### Task prompt
Your output should be the lines from the one with "Click the help question mark icon" through the last line of the records below, exactly as written, minus the pictures.

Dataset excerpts
-- Opening Marker --

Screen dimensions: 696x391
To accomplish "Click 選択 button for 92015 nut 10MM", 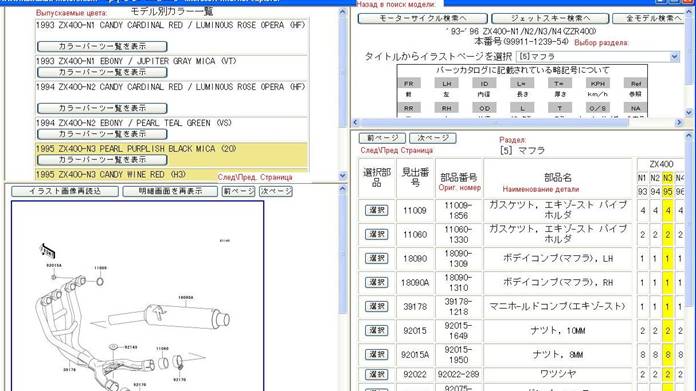I will [376, 330].
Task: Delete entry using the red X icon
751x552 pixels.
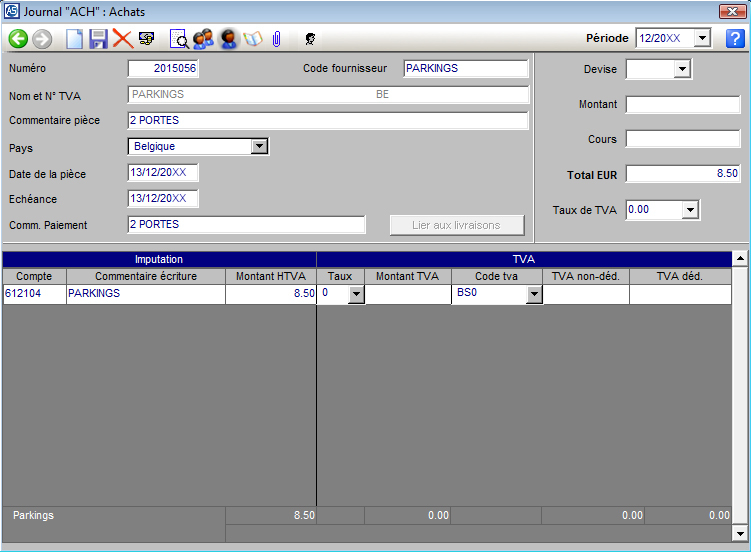Action: click(x=122, y=39)
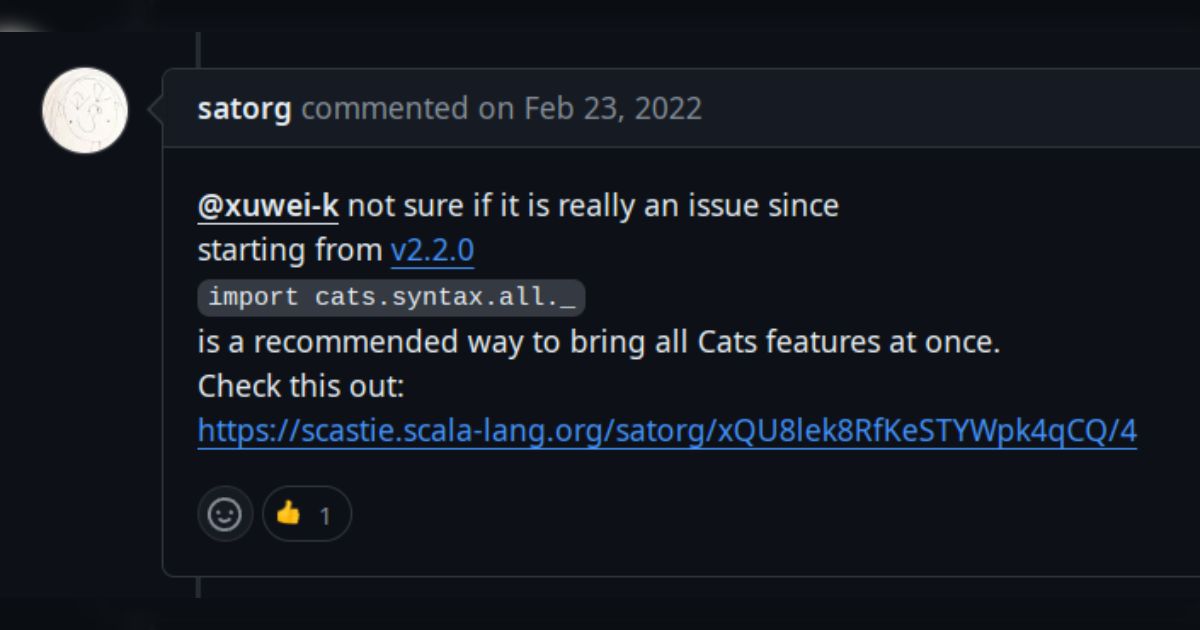Image resolution: width=1200 pixels, height=630 pixels.
Task: Open the @xuwei-k user mention
Action: (268, 206)
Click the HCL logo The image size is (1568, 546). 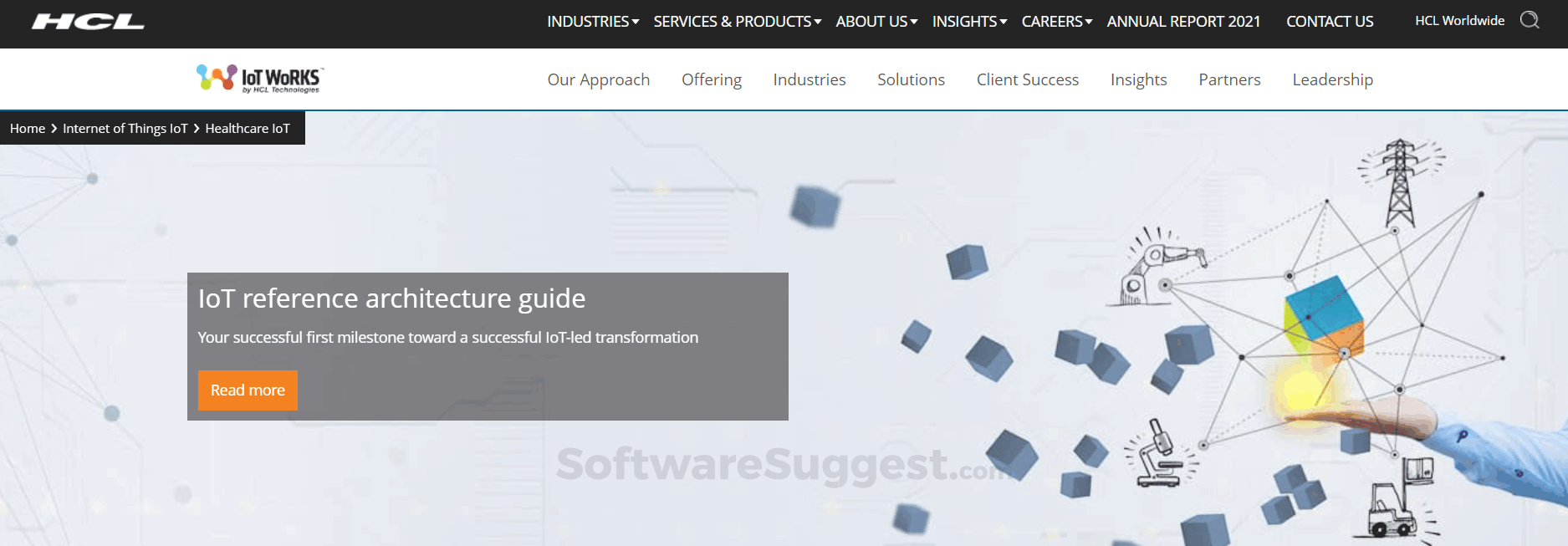tap(88, 22)
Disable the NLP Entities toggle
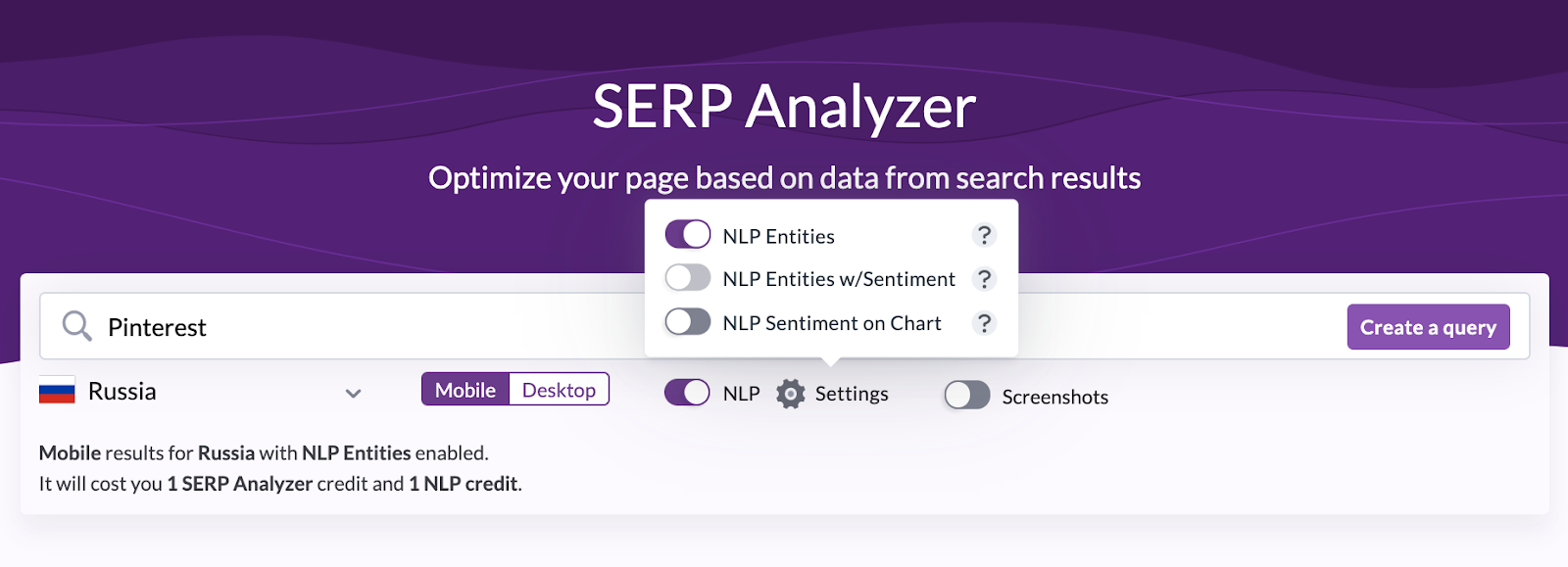The height and width of the screenshot is (567, 1568). 688,235
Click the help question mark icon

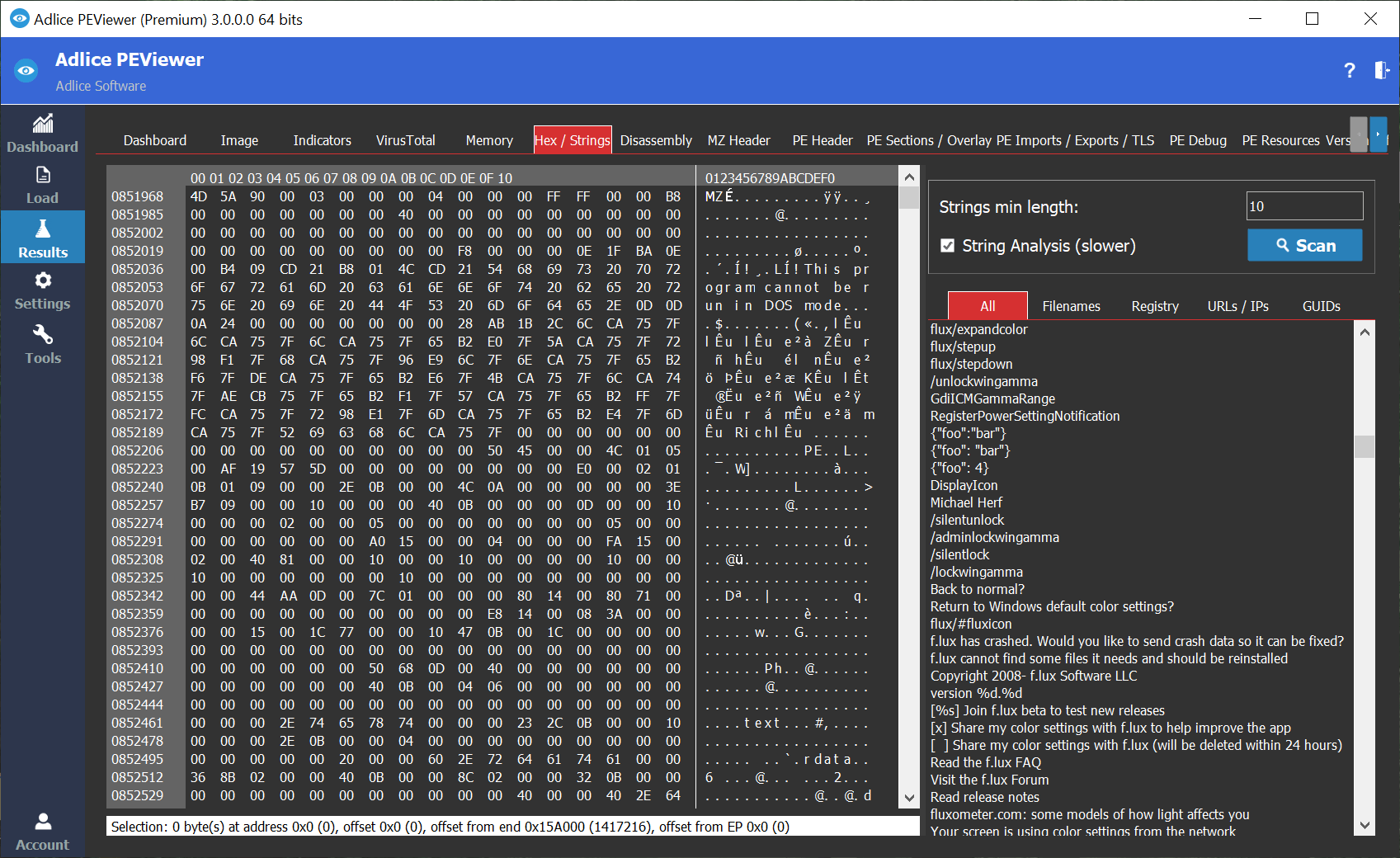[x=1349, y=71]
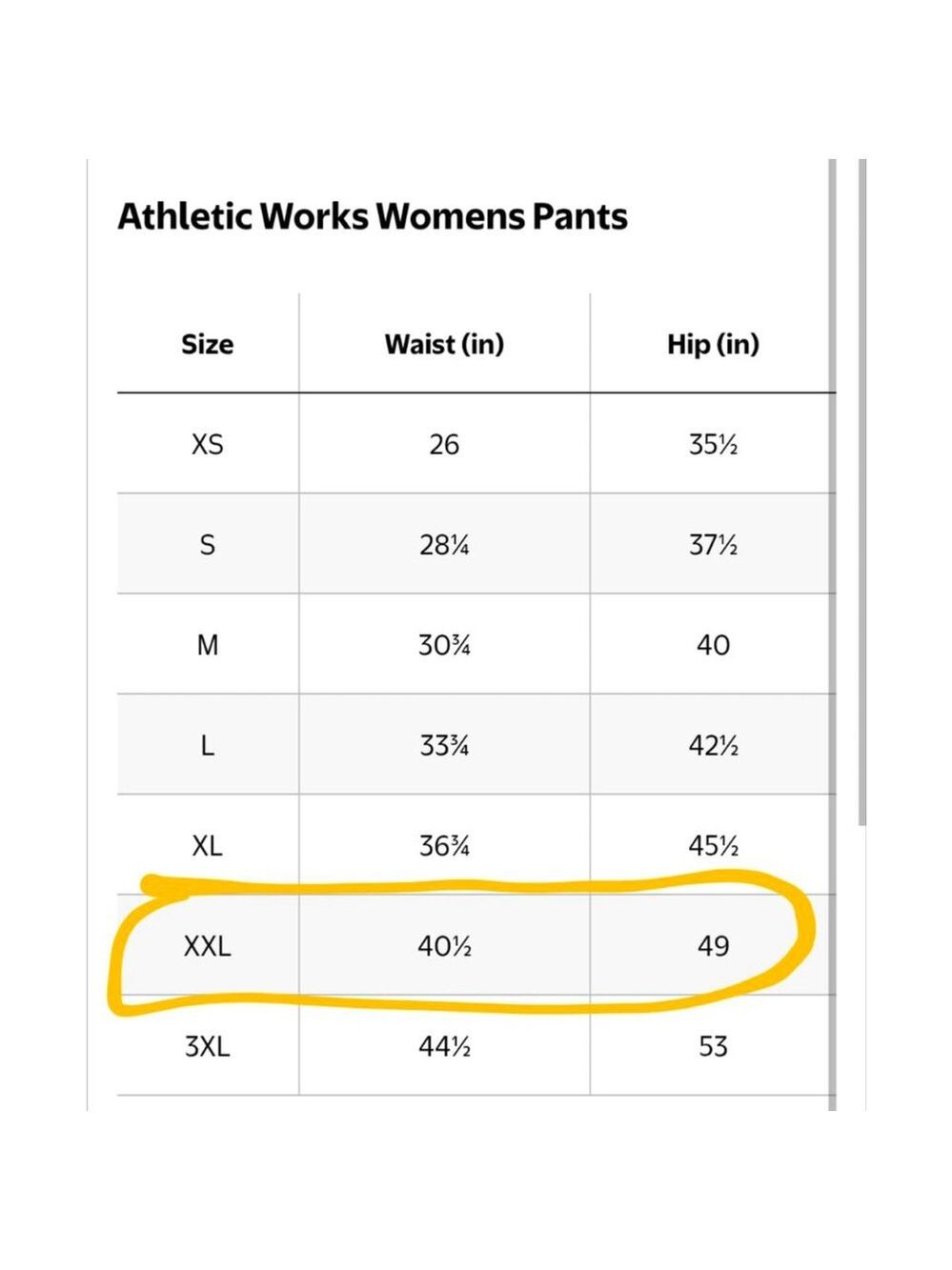This screenshot has height=1270, width=952.
Task: Select the Size column header
Action: pyautogui.click(x=207, y=344)
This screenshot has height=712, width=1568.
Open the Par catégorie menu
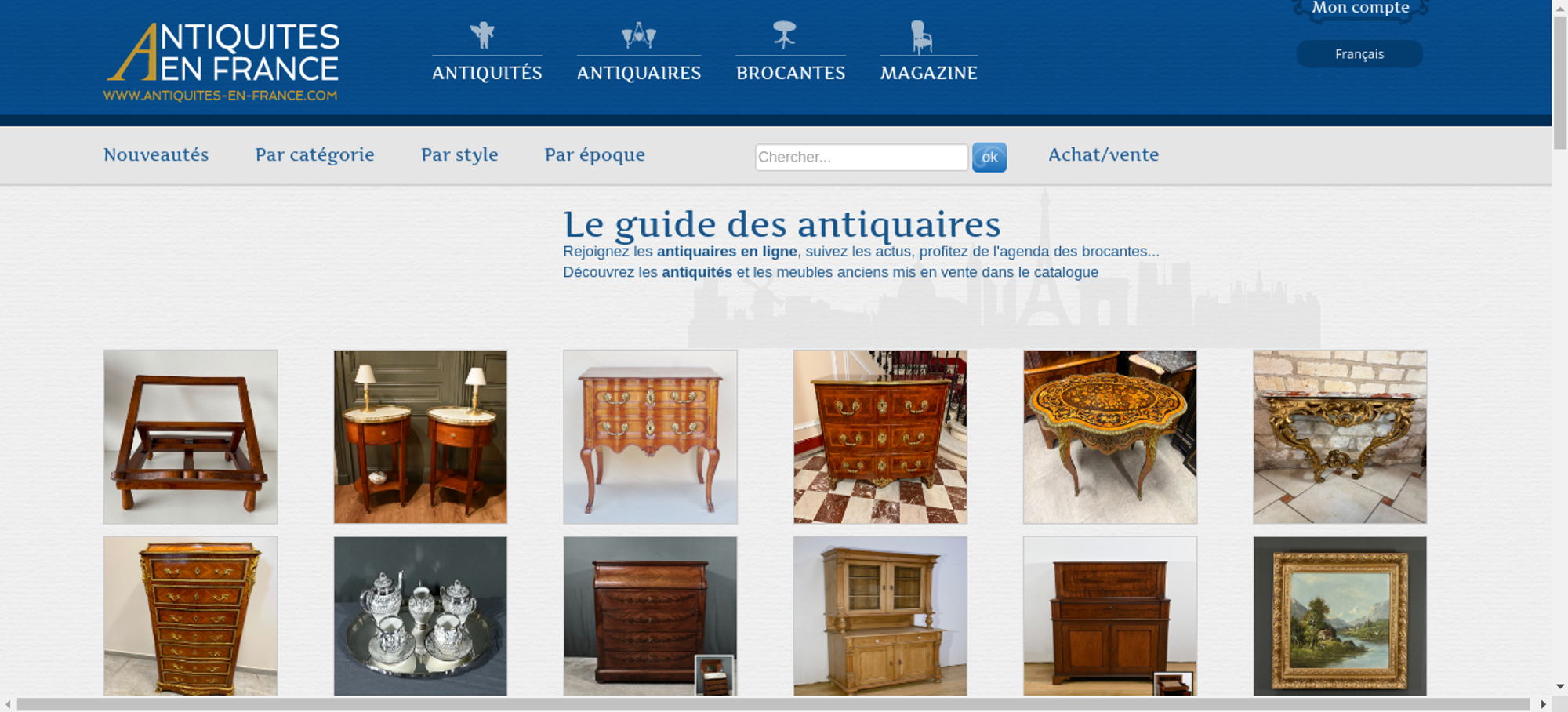click(314, 154)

-- Closing Marker --

### Response to the exercise
Click the help question mark icon

[x=1349, y=71]
This screenshot has height=1270, width=952.
Task: Select the Size column header
Action: pyautogui.click(x=207, y=344)
This screenshot has height=712, width=1568.
Open the Par catégorie menu
click(314, 154)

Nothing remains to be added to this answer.